定められた職務を超えて追加報酬なしで遂行する仕事の範囲を「無差別圏」と呼ぶが、これは、この無差別圏の広さが賃金水準を決めるというもの。無差別圏が広いほうが会社にとっては使い勝手が良いので、給料が高いというのが合理的になるということです。
例えば、残業を命じられた際に、「積極的に受ける人」のほうが「自分の都合を優先したい人」より給料が高くてもそれ自体問題はないのではないか。無差別圏の概念は、ジョブ型雇用の単純な原則にとらわれるのを防いでくれるというのが筆者の指摘するところです。
さて、ここまで読んできて、このコラムの主張に大きくうなずく読者もいれば、「さすが日本を代表する経済紙」「生産性第一の経営者目線」と感じる読者もいることでしょう。確かにコラムの指摘を当然のものとすれば、(最終的には)会社や上司の命に対し従順に働き続ける者ばかりが求められ、評価される組織になってしまうことは想像に難くありません。

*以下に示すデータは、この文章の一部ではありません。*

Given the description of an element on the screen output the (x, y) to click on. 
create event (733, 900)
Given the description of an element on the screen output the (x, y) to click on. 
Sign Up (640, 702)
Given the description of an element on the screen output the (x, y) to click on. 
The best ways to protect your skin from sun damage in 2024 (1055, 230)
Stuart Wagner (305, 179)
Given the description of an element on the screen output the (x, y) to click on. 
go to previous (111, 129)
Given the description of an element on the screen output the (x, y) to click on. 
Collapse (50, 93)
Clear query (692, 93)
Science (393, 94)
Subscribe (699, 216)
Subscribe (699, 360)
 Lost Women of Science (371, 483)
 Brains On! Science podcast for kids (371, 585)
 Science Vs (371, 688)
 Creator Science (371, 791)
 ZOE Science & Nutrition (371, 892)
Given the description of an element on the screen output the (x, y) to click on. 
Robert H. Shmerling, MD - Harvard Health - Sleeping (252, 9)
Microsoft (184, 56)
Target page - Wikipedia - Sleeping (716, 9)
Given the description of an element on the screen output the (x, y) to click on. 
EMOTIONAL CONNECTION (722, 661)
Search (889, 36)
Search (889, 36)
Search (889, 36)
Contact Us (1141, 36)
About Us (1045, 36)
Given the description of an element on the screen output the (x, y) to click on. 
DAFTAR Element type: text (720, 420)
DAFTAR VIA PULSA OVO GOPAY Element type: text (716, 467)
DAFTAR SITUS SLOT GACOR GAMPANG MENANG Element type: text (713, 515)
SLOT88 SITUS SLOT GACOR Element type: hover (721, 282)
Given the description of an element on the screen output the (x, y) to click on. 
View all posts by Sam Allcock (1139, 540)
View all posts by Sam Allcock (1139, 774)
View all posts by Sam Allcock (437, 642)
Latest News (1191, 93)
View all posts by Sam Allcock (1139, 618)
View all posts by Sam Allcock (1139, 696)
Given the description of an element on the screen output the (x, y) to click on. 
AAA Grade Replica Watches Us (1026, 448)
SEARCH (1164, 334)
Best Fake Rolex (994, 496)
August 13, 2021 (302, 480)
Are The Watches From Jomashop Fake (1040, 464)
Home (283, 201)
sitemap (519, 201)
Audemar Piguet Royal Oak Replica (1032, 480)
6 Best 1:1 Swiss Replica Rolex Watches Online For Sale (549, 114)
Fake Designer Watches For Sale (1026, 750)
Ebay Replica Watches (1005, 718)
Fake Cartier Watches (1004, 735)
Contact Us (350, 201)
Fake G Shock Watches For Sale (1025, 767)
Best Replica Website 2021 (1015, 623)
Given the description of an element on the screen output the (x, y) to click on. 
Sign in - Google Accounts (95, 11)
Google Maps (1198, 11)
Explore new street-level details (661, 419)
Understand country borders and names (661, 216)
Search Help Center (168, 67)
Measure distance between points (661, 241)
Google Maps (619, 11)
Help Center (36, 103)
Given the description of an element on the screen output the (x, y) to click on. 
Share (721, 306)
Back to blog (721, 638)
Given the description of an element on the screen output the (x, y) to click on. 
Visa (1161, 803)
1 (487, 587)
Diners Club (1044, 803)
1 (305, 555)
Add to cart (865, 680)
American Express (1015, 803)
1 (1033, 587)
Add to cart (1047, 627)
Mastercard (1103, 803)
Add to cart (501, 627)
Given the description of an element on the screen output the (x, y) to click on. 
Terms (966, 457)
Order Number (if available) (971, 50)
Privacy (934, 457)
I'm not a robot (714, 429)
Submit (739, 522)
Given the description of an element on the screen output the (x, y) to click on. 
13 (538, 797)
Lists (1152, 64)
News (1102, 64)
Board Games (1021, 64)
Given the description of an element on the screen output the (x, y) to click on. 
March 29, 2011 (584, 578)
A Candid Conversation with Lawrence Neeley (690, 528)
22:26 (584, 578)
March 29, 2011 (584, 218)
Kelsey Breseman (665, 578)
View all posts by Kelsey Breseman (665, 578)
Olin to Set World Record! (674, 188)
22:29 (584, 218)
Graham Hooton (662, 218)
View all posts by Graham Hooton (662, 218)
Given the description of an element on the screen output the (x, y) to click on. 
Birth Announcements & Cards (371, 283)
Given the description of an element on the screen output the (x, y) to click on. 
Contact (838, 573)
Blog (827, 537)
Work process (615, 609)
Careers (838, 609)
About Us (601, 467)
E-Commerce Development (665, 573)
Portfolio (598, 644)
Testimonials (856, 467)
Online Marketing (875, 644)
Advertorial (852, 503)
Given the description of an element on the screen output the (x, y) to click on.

一方、同一労働同一賃金を文字通りに受け止めるだけでは、筆者も言うような(かつての社会主義国家のような)活力のない職場を生むことにもつながることでしょう。もとより筆者の指摘は、「同一労働同一賃金」の運用に当たって必要な視点ではあることは間違いありません。しかしその一方で、こうした考え方が使用者の根底にある限り、日本の「働き方改革」はいつまでたっても「絵に描いた餅」であり続けるのもまた事実です。
(原則を守りつつも)雇用者の同意のもと、一定のルールのもとに被雇用者の努力を評価したり、意欲を喚起したりすることはできるはず。結局のところ、評価は人が行うもの。バランスを取りながら組織を持続可能な形で運営することこそが、これからのビジネスには求められているのだと、このコラムから改めて感じた次第です。